The point of my quesiton is are you suggesting that when nectar flow is high, bees will reject non-floral sources? I’ve heard people say this before, but if bees like sweet stuff, my thinking is they aren’t particulary picky as to where it comes from. Thus they’ll partake from a sugar water feeder, empty soda can, or fallen fruit just as quickly as they’ll forage nectar from a flower. From their standpoint, sugar’s sugar.

Put into terms I can relate to, even if I’ve got a $100 bill in my pocket, if I see a quarter on the ground, I’m taking the time to pick it up.

BTW, I don’t know that there is a single right answer nor am I looking to start a holy war by asking. But I am looking for experienced opinion on bee behavior. Is it really true they’ll typically refuse easy-access sugar sources when nectar is aplenty?

Rusty
Reply

I say, yes, bees generally prefer floral sources if they can get them. This is most obvious in the spring: they will take syrup until the flow is really good, then they will stop taking it in favor of the nectar. It is more than just sweetness that they are after. Nectar smells better and tastes better than sugar syrup. And somehow the bees instinctively “know” that nectar is vital to their health. Sweetness is one aspect, but not the whole story.

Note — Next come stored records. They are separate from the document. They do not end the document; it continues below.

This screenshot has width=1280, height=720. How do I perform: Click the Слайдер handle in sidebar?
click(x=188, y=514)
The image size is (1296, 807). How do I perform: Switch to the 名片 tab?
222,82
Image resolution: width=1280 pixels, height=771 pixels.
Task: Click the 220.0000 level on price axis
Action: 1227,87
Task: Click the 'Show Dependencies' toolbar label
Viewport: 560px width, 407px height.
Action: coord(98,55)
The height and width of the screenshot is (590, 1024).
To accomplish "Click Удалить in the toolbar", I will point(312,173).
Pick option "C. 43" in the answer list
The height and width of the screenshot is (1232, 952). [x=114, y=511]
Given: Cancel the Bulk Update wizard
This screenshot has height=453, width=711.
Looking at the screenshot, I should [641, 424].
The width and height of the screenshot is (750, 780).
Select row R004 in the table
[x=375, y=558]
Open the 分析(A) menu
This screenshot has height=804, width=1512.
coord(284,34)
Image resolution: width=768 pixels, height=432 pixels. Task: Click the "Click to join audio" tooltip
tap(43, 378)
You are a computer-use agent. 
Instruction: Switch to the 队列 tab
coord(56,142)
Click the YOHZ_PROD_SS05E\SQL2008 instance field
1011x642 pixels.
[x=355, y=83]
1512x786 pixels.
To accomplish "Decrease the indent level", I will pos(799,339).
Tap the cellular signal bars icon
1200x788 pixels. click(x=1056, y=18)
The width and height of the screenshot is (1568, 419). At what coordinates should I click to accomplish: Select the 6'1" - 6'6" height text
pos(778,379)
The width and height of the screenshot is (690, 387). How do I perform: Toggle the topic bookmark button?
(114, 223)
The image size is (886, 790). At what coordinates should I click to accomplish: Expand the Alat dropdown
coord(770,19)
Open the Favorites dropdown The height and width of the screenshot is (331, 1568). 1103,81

And, no, I don’t believe “they’ll partake from a sugar water feeder, empty soda can, or fallen fruit just as quickly as they’ll forage nectar from a flower.” In times of dearth, sure, but in times of prolific flower sources, definitely not.

cgrey8

Good to know…

RBuxton
Reply

At a riverside cafe in London (England) in August we were treated to a series of visits by honey bees, which were landing on the table and drinking at the drink spills. The usual wasp plague was late coming this year due to an unusually wet spring. I’m thinking:

a) Nature abhors a vacuum, and the bees were doing the wasp’s usual job for them

b) I can cope with sharing a meal with an insect that only stings when protecting the hive

c) They must have had a hive close by, and these were tired bees

Rusty
Reply

Or you were enjoying the drinks so much, you only thought they were honey bees!